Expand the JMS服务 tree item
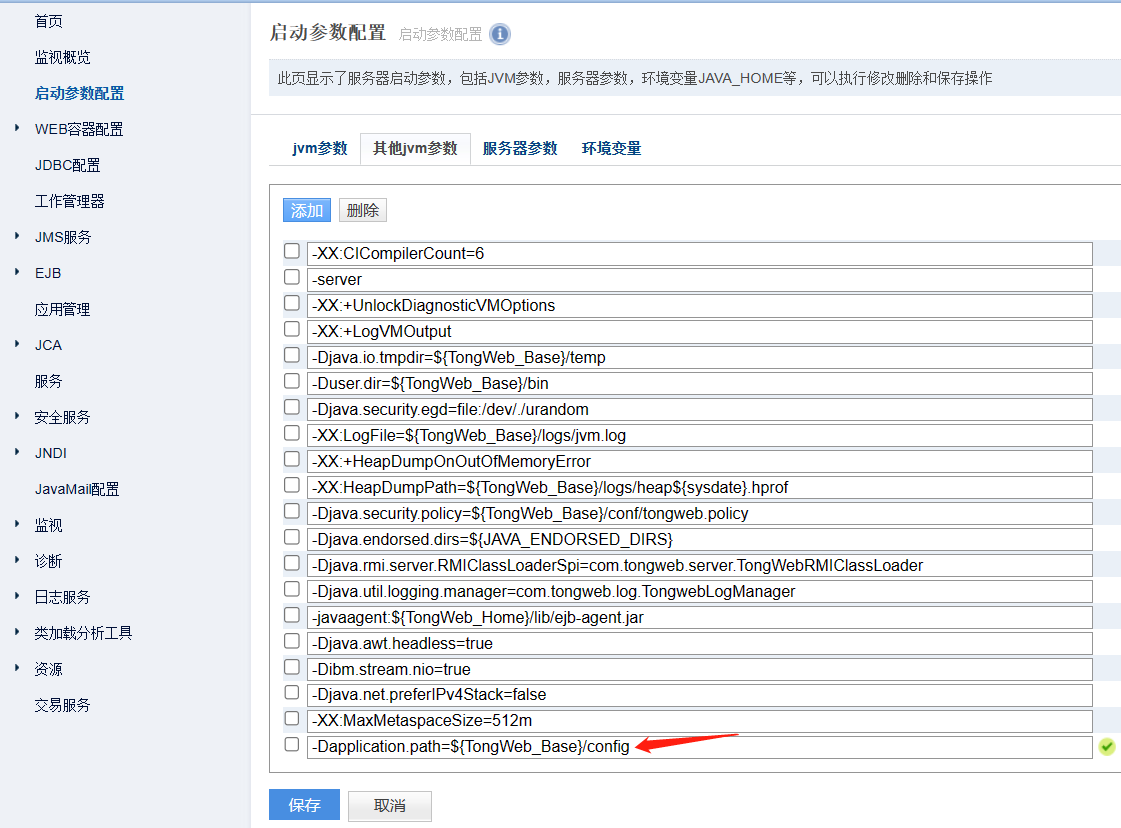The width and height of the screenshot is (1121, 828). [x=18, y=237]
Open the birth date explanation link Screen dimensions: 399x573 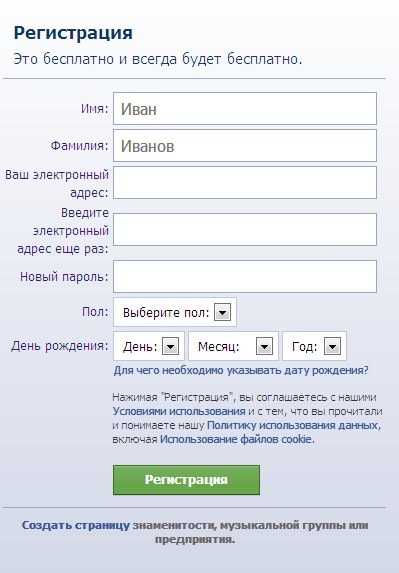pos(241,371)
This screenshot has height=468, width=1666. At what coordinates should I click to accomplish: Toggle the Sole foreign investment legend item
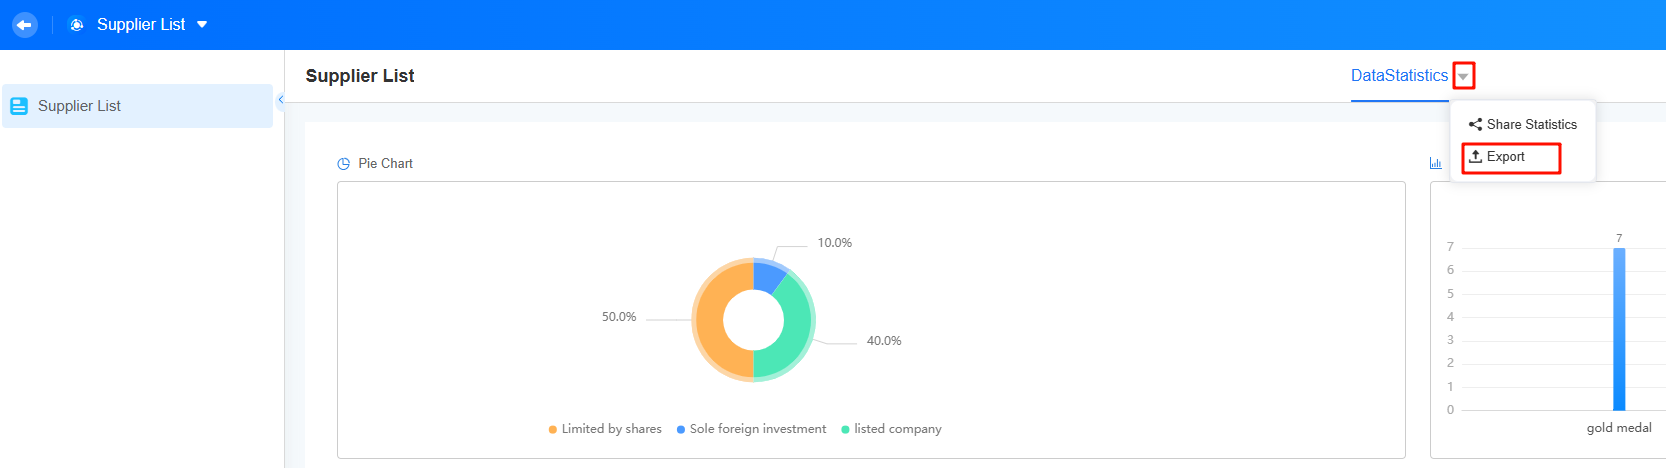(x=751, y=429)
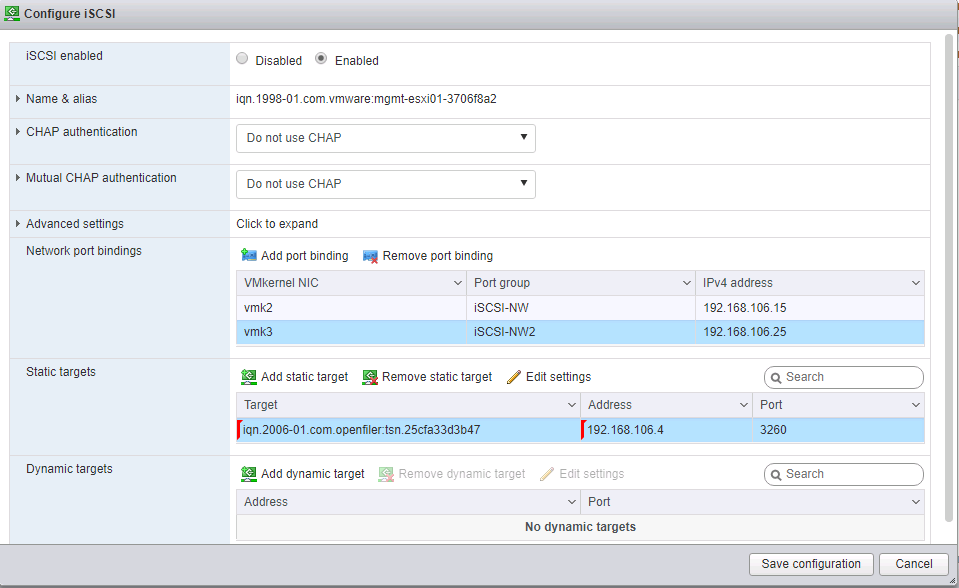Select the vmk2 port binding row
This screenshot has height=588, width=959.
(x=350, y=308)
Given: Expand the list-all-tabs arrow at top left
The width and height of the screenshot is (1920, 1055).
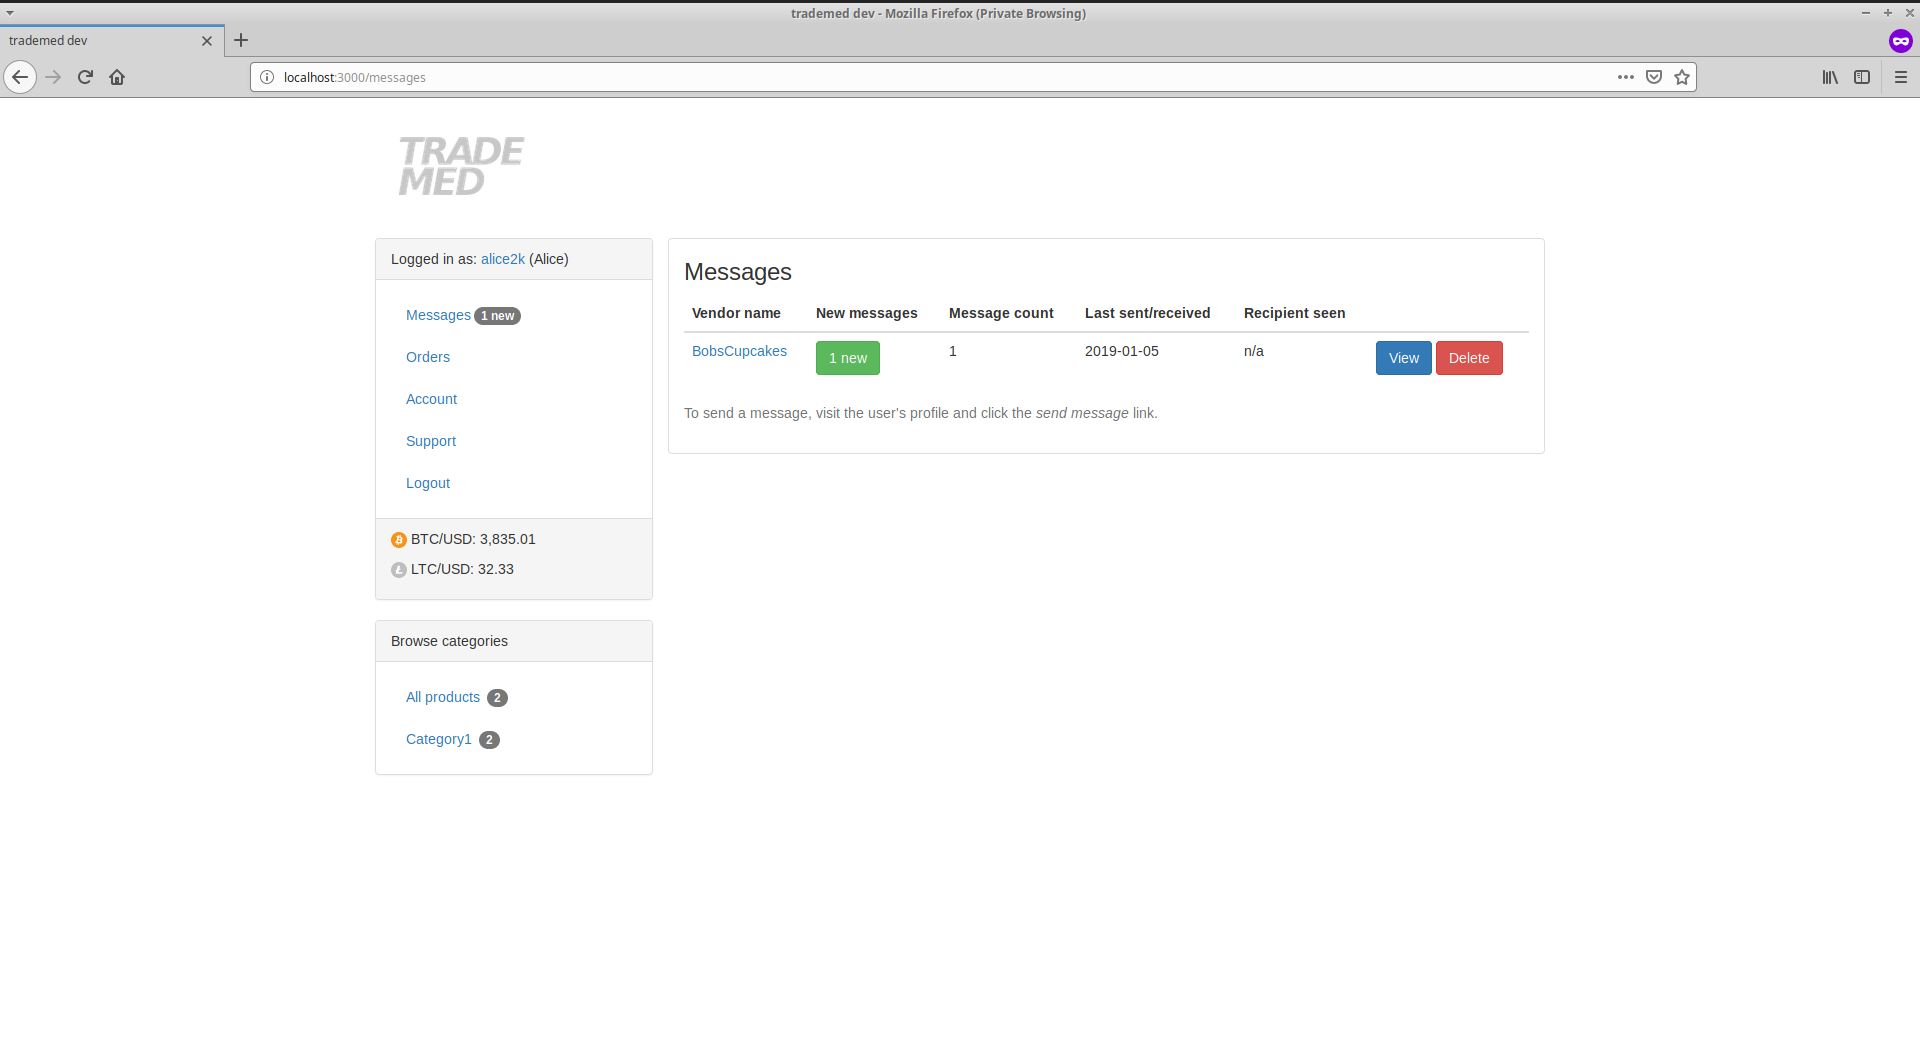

===

Aim of the exercise: Restate word for word, and only, the lines from the line that contains "Given: Expand the" through the end of the data, both included; pictures are not part of the copy.

Response to this task:
Given: Expand the list-all-tabs arrow at top left
The width and height of the screenshot is (1920, 1055).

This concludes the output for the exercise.